Data extract
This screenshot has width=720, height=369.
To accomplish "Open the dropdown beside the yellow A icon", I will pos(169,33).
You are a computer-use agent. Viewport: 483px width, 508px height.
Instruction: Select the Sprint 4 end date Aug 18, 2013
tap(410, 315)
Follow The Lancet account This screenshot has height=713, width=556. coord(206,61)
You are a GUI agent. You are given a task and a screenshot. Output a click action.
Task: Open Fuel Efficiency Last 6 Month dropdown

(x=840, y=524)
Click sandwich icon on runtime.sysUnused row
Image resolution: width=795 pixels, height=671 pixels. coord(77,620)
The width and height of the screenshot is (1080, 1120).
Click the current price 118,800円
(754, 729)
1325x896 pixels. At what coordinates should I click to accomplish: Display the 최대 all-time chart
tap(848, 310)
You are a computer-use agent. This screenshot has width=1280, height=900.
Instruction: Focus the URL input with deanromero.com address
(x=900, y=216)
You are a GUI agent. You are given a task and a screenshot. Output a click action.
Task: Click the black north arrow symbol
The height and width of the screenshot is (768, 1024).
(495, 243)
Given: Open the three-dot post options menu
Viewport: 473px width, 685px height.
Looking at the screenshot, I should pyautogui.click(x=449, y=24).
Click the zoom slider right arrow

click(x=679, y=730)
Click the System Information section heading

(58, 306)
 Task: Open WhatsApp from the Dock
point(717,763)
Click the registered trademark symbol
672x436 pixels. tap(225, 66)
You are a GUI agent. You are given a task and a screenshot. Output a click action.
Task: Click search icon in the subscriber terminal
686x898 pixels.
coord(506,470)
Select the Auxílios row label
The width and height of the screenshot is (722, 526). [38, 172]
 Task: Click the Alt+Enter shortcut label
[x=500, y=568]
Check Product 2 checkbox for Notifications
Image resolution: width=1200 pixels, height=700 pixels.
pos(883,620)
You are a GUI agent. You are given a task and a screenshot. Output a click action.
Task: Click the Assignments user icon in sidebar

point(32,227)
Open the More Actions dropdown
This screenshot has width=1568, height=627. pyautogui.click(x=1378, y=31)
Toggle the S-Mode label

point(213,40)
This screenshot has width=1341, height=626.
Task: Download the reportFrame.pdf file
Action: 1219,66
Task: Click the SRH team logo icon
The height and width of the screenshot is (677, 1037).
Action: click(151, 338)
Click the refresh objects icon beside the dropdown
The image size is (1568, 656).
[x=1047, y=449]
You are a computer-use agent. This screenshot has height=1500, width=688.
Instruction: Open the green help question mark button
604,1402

Problem to solve
An exact copy is required of each line from the one containing "Instruction: Open the" through the last line of the material, and of no other line.

Answer to this exercise
Instruction: Open the green help question mark button
604,1402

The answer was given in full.